Digital divide, una proposta per i piccoli comuni

Proposta di legge all'esame della camera per portare la Banda Larga lì dove nemmeno l'ADSL è stata mai
Proposta di legge all'esame della camera per portare la Banda Larga lì dove nemmeno l'ADSL è stata mai

È stato avviato in Commissione Ambiente Territorio e Lavori Pubblici della Camera l’esame del disegno di legge sui piccoli comuni italiani: un vasto pacchetto di norme sottoscritto da oltre 70 parlamentari di diversi gruppi che vanno dalla promozione della cablatura e della banda larga, all’incentivazione della residenza, passando per le garanzie di presenza di servizi indispensabili come sanità, trasporti, istruzione, servizi postali, risparmio, il recupero dei centri storici e la tutela del patrimonio ambientale.

La logica della normativa è quella di fare dei piccoli centri italiani, 5.700 paesi con una popolazione fino a 5mila abitanti, un vero e proprio network in grado di agire competitivamente – grazie alla propria identità, cultura e tradizione – sul mercato globale.
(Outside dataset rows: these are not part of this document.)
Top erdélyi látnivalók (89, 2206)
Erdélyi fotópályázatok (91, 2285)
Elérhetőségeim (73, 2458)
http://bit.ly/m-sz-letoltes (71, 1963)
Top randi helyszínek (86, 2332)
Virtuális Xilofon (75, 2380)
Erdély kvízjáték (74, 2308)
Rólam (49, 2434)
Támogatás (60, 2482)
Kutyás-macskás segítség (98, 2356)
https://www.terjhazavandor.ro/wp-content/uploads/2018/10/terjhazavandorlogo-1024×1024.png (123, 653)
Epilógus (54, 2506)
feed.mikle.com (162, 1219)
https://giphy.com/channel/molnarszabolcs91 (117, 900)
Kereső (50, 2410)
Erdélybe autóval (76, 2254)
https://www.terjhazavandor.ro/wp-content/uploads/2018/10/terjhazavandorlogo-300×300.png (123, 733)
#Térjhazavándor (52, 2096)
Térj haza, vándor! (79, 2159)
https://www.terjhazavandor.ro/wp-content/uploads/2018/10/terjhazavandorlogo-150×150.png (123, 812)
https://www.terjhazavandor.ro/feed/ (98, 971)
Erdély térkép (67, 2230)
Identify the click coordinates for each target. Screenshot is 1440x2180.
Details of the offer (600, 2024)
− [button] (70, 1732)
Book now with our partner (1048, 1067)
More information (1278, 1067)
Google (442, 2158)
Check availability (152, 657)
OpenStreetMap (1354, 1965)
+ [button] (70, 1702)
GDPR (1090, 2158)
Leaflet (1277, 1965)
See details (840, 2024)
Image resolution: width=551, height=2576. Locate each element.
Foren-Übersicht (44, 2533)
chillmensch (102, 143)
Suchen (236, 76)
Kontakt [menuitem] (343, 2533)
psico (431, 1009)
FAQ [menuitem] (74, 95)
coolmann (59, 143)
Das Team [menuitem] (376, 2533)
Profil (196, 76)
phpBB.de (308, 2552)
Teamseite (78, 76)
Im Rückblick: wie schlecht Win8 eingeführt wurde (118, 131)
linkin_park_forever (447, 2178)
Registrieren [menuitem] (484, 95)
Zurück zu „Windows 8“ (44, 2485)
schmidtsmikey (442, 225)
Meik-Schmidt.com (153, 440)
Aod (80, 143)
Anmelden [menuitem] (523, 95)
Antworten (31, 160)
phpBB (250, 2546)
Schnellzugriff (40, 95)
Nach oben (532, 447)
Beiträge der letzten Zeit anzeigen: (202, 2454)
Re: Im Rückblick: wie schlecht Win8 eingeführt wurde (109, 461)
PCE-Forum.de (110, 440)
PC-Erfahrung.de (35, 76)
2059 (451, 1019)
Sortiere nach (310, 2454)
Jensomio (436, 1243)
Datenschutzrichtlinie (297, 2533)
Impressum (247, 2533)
Per farlo, tuttavia, fondamentale sarà l’apporto tecnologico ed in particolare quello della banda larga: Internet sembra essere il mezzo con cui frenare l’emorragia di residenti (i giovani sono incentivati ad andarsene, in quanto lontani da tutto) e promuovere sulla vetrina del mondo i propri prodotti, la propria storia ed i propri paesaggi.

Così, appaiono fondamentali all’interno del pacchetto normativo gli incentivi previsti per portare la connessione in banda larga ai piccoli comuni italiani, paesi dove al momento anche l’ADSL appare come un lusso, dal momento che l’infrastruttura nelle cosiddette aree a fallimento di mercato può costare anche 200 euro, rispetto ai 40 delle aree urbane ed agli 80 di quelle suburbane.

Ermete Realacci, Presidente della Commissione incaricata, ha espresso soddisfazione per il testo cui si è arrivati: “Se vogliamo che l’Italia rafforzi la sua presenza sui mercati globalizzati grazie alla qualità e all’identità di cui è portatrice dobbiamo scommettere sui nostri piccoli comuni, sulla forza dei nostri territori. Per rilanciare l’economia e battere la crisi l’Italia deve fare l’Italia e puntare, oltre che su innovazione, ricerca e conoscenza, sulle cose che la rendono unica: bellezza, qualità, paesaggio, storia, coesione sociale, legame con i territori”.